I’m OK with some DRY violations. Here’s why

If you haven’t heard of DRY, it stands for, “Don’t Repeat Yourself” and it says “Every piece of knowledge must have a single, unambiguous, authoritative representation within a system.”

I first learned about this principle in The Pragmatic Programmer and immediately connected with it. I think the reason why is that it was so easy to apply compared to all the other software engineering principles. Most principles are very abstract but this one is easy to follow. When you see two methods that are similar, combine the methods into one and both places should use the single method.

The benefit of fixing DRY violations is that if the code is copied and pasted in two places and then you discover a bug in one place, you may forget to fix it in the other place. You spent all the time fixing it the first time and now you’re going to spend all this time fixing it the second time. Bugs are very expensive and this could have been prevented the second time if you DRY’d up the code. Even if you realize you need to fix the bug in two methods upfront, you still have to put in the effort to fix it twice.

Also, we spend much more time reading code than writing it. If there is duplicate code, there is even more code to read to understand the code base.

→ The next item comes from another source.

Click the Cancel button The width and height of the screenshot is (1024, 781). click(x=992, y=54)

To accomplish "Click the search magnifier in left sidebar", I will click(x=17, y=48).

But, I rarely find two identical methods. Usually it’s more that two methods are a close match instead of an exact match. To merge the two into one, I have to add a flag on the outside to say conditionally skip a part of the similarities. Or, I have to extract a part of one of the methods and that new extraction is now a match with another method.

Don’t get me wrong. This often has a lot of benefits. But, these little compromises make the code slightly more complicated. It’s even worse when the functionality of the DRY’d method now needs to diverge in different ways depending on who’s calling it. Sometimes this works out, but other times you wish you were working with two different methods instead of one shared one. In my experience, it takes a long time to realize that a merged method should really be two separate methods. And until you figure this out, the code tends to get much more complex than it even would have if you left the methods as duplicates.

Lets summarize so far: DRY violations are bad because they increase the size of your code base and can be a cause of bugs. But when you fix these DRY violations your code can also become more complicated and therefore difficult to read.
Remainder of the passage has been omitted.